### What is needed
Omit every picture, and retype the lines that run from the beginning of the data below through the line containing "Last Name (912, 1914)", inclusive.

### Task material
────
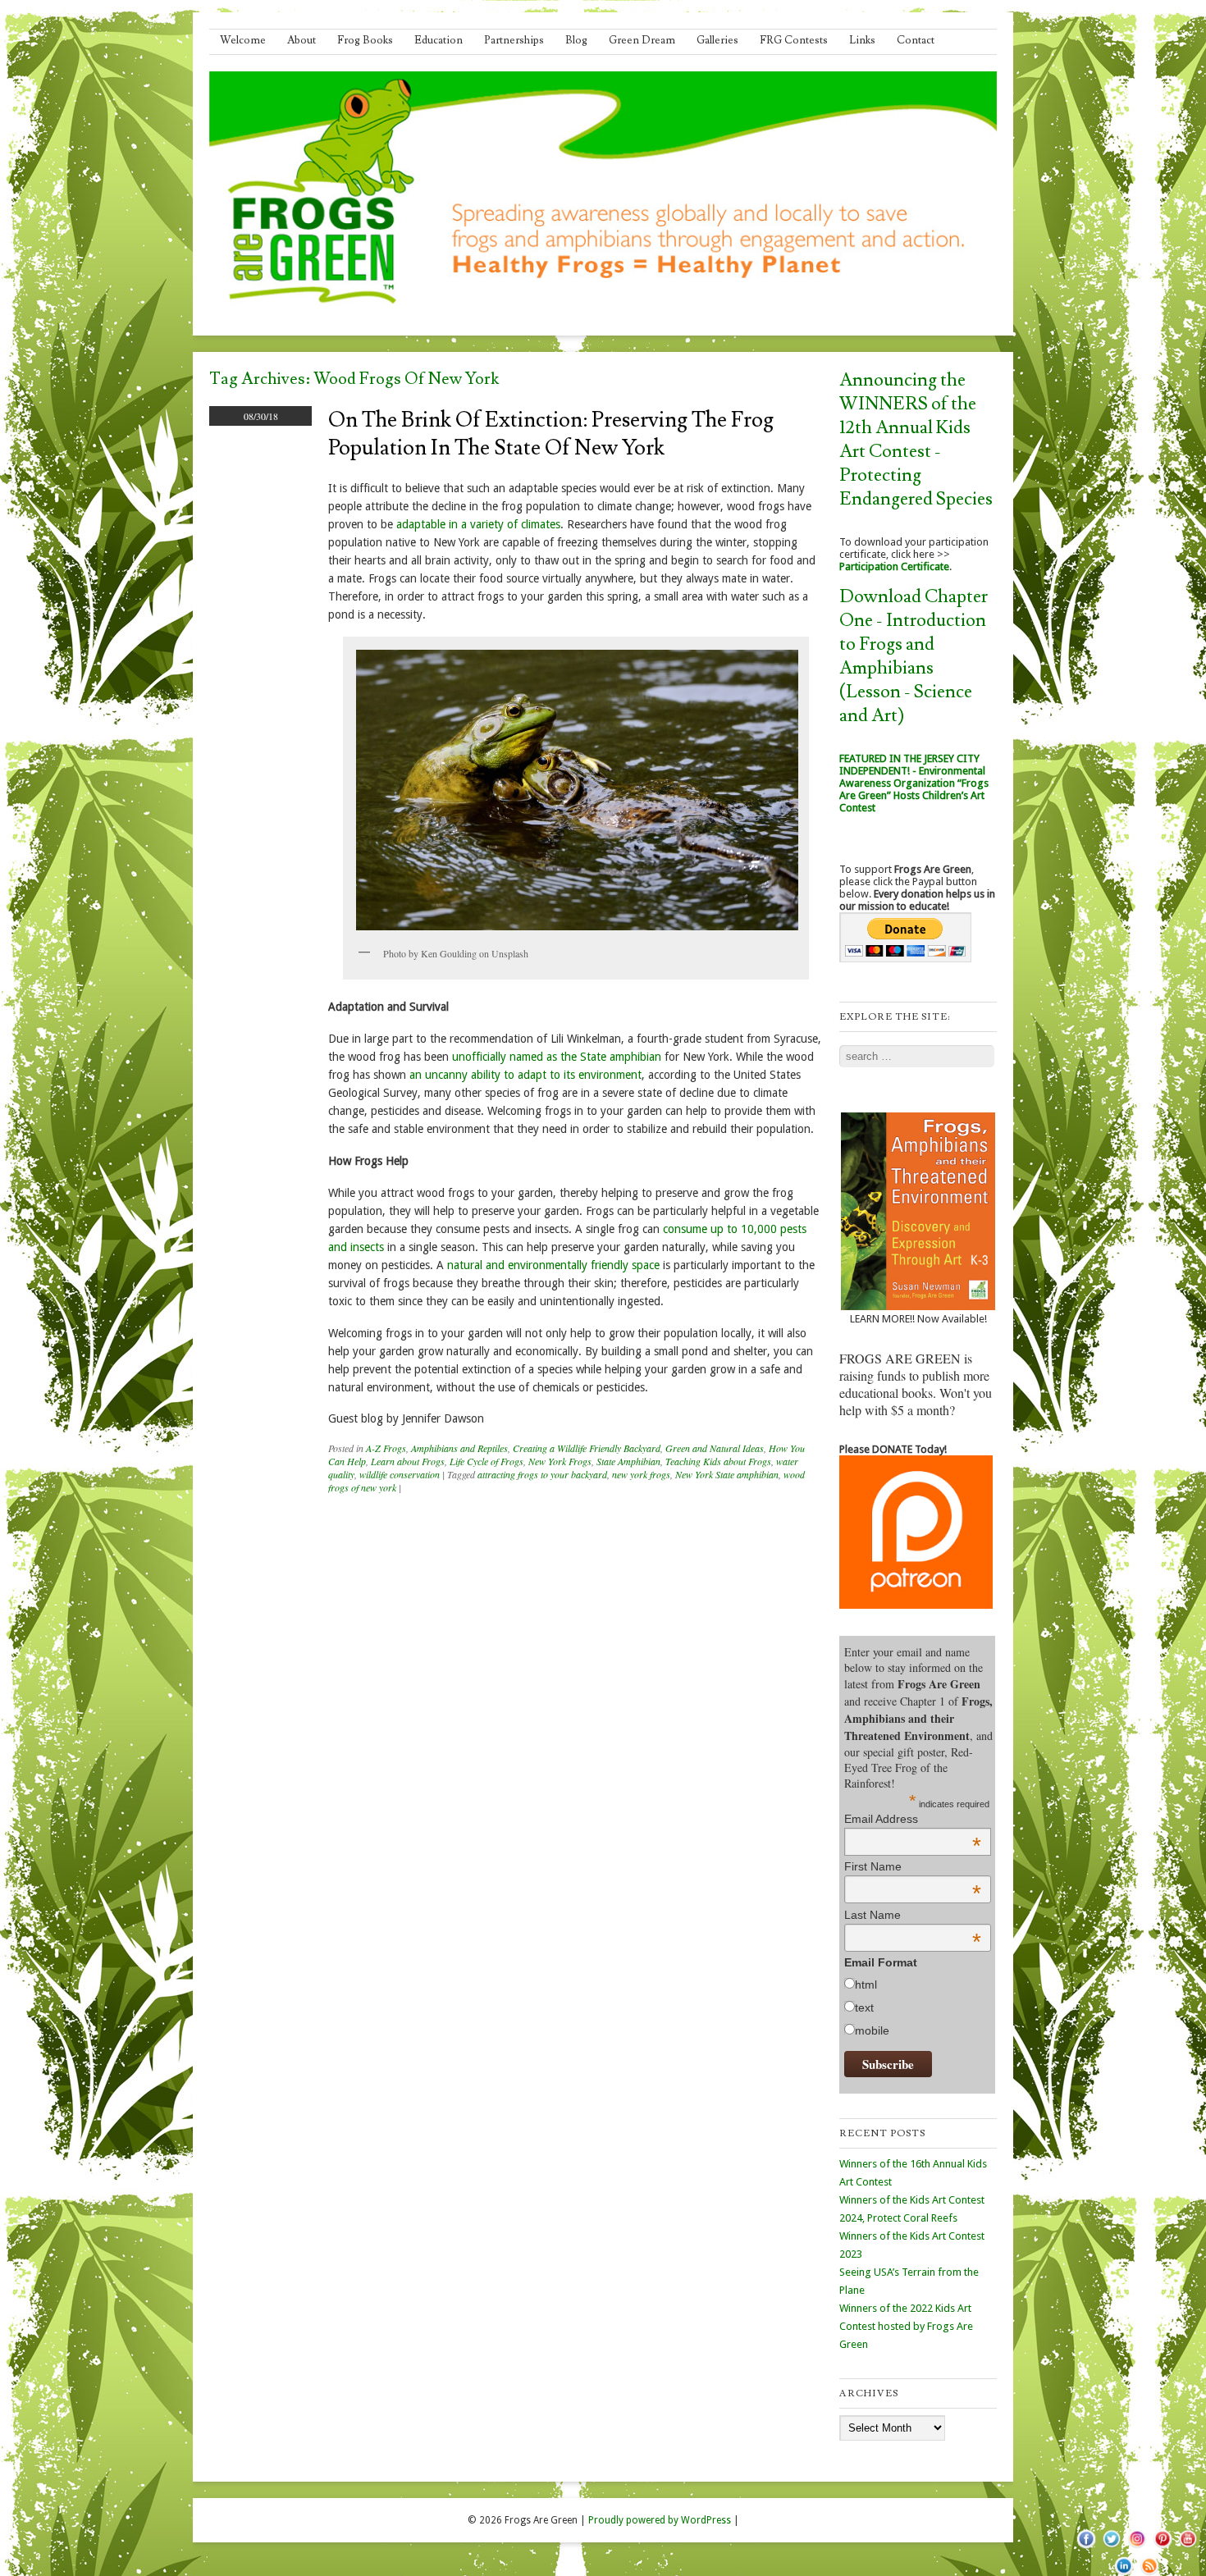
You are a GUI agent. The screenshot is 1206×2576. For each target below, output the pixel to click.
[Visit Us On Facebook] (1086, 2547)
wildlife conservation (399, 1474)
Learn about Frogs (408, 1461)
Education (438, 40)
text (864, 2007)
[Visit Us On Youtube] (1187, 2547)
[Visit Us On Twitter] (1111, 2547)
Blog (576, 40)
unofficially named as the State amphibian (556, 1056)
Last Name (912, 1914)
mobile (872, 2030)
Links (862, 40)
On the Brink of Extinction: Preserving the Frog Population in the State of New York (551, 434)
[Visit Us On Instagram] (1136, 2547)
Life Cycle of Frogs (486, 1461)
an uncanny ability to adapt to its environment (525, 1074)
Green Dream (642, 40)
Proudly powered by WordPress (659, 2520)
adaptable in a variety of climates (478, 524)
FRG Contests (794, 40)
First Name (912, 1866)
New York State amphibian (727, 1474)
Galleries (717, 40)
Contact (915, 40)
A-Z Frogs (386, 1448)
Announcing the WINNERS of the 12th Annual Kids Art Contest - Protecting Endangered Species (916, 439)
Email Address (912, 1818)
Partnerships (514, 40)
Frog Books (365, 40)
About (301, 40)
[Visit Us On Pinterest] (1162, 2547)
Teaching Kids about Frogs (718, 1461)
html (866, 1984)
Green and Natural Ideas (714, 1448)
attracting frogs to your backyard (542, 1474)
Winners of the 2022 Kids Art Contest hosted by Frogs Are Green (906, 2326)
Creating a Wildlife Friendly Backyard (586, 1448)
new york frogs (641, 1474)
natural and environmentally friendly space (553, 1265)
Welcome (243, 40)
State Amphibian (628, 1461)
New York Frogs (560, 1461)
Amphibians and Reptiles (459, 1448)
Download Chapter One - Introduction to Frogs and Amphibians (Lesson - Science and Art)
────
### Solution to this exercise
You are a GUI agent. The screenshot is 1206×2576. For each target below, output the pixel to click.
[Visit Us On Facebook] (1086, 2547)
wildlife conservation (399, 1474)
Learn about Frogs (408, 1461)
Education (438, 40)
text (864, 2007)
[Visit Us On Youtube] (1187, 2547)
[Visit Us On Twitter] (1111, 2547)
Blog (576, 40)
unofficially named as the State amphibian (556, 1056)
Last Name (912, 1914)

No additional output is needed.